True, but the old fan was running full speed all of the time anyway with two hard drives. The fan I mentioned runs as quiet as the original in its prime anyway.

If you have a better cost effective idea for replacement of the original fan, then by all means reply with a better solution.


----------



## discore (Aug 5, 2002)

Like variable speed really matters, these low CFM fans are so quiet that you want it to run all the time. I don't have that particular fan but I definitely replaced mine with something similar when it decided to get noisy. Any old 60mm fan does the trick, I got mine at Fry's.


----------



## tivoupgrade (Sep 27, 2000)

dahacker said:


> True, but the old fan was running full speed all of the time anyway with two hard drives.

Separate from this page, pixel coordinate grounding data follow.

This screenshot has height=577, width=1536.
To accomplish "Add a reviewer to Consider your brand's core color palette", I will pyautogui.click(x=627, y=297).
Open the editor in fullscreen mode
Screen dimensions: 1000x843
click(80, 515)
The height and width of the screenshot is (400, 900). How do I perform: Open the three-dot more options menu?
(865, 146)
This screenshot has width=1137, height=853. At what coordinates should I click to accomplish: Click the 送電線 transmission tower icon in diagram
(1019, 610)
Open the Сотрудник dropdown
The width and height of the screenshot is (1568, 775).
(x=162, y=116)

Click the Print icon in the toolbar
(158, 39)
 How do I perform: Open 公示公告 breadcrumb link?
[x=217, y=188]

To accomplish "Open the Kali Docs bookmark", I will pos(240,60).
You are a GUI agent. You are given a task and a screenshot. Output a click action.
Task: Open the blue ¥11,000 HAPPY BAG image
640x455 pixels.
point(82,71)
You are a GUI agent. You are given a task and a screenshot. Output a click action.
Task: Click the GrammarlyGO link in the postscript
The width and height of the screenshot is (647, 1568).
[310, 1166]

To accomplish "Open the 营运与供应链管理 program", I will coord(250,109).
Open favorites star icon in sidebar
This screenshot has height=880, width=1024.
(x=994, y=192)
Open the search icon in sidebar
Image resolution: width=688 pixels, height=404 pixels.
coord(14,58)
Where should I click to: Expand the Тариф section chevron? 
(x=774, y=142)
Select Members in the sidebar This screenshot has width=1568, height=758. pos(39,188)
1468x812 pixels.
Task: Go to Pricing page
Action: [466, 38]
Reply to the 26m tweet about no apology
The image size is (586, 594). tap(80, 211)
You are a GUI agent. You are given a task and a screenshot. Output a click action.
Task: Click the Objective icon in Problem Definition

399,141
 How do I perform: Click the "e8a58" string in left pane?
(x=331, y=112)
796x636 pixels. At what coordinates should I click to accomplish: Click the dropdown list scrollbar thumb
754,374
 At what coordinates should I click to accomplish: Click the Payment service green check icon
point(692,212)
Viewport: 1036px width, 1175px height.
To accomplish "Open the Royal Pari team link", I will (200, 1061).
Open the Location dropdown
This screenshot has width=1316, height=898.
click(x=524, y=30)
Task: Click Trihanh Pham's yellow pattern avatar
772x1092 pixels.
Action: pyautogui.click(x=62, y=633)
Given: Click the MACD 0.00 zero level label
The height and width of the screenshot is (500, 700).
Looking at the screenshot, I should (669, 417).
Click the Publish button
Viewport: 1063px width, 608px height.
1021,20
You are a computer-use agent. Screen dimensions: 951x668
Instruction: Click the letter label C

The fan I mentioned runs as quiet as the original in its prime anyway.
> 
> If you have a better cost effective idea for replacement of the original fan, then by all means reply with a better solution.


Certainly no harm in replacing the fan with one that runs all the time, but I'd be concerned about the fact that your unit is running in a very warm environment. Relying so heavily on the fan might result in some problems if it burns out, so at the same, I'd be looking at ensuring the unit is in as well-ventilated an environment as possible. For example, if its sitting on top of something else that is warm, than the TiVo may be drawing in warm air, instead of cooler air, which is not so good.


----------



## dahacker (Jan 14, 2004)

tivoupgrade said:


> Certainly no harm in replacing the fan with one that runs all the time, but I'd be concerned about the fact that your unit is running in a very warm environment. Relying so heavily on the fan might result in some problems if it burns out, so at the same, I'd be looking at ensuring the unit is in as well-ventilated an environment as possible. For example, if its sitting on top of something else that is warm, than the TiVo may be drawing in warm air, instead of cooler air, which is not so good.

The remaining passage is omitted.